### WRITTEN TASK 1
Output the section of the boredom passage starting at "Awareness, or consciousness, is" and ending at "mitigate their boredom.".
### WRITTEN TASK 2
Using the boredom passage, explain in one to three sentences why boredom is so common in children and adolescents.
### WRITTEN TASK 3
Answer these questions from the boredom passage:
(a) What two kinds of reasons can keep our arousal from being met or directed?
(b) Which British writer does the passage quote?
(c) What does the passage say might explain why animals generally have higher thresholds for boredom?

### QUOTED TEXT

%%

Una finestra al di là delle tenebre

What, exactly, is boredom? It is a deeply unpleasant state of unmet arousal: we are aroused rather than despondent, but, for one or more reasons, our arousal cannot be met or directed. These reasons can be internal – often a lack of imagination, motivation or concentration – or external, such as an absence of environmental stimuli or opportunities. We want to do something engaging, but find ourselves unable to do so and, more than that, are frustrated by the rising awareness of this inability.

Awareness, or consciousness, is key, and might explain why animals, if they do get bored, generally have higher thresholds for boredom. In the words of the British writer Colin Wilson: ‘most animals dislike boredom, but man is tormented by it’. In both man and animal, boredom is induced or exacerbated by a lack of control or freedom, which is why it is so common in children and adolescents, who, in addition to being chaperoned, lack the mind furnishings – the resources, experience and discipline – to mitigate their boredom.

%%

[Dataset entries]
%%

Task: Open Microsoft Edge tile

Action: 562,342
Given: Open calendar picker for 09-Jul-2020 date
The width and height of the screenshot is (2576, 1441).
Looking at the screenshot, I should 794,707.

%%

### TASK RESPONSE 1
Awareness, or consciousness, is key, and might explain why animals, if they do get bored, generally have higher thresholds for boredom. In the words of the British writer Colin Wilson: ‘most animals dislike boredom, but man is tormented by it’. In both man and animal, boredom is induced or exacerbated by a lack of control or freedom, which is why it is so common in children and adolescents, who, in addition to being chaperoned, lack the mind furnishings – the resources, experience and discipline – to mitigate their boredom.

### TASK RESPONSE 2
Boredom is induced or made worse by a lack of control or freedom, and children and adolescents are chaperoned. They also lack the mind furnishings (the resources, experience and discipline) to mitigate their boredom.

### TASK RESPONSE 3
(a) Internal reasons and external reasons.
(b) Colin Wilson.
(c) Awareness, or consciousness.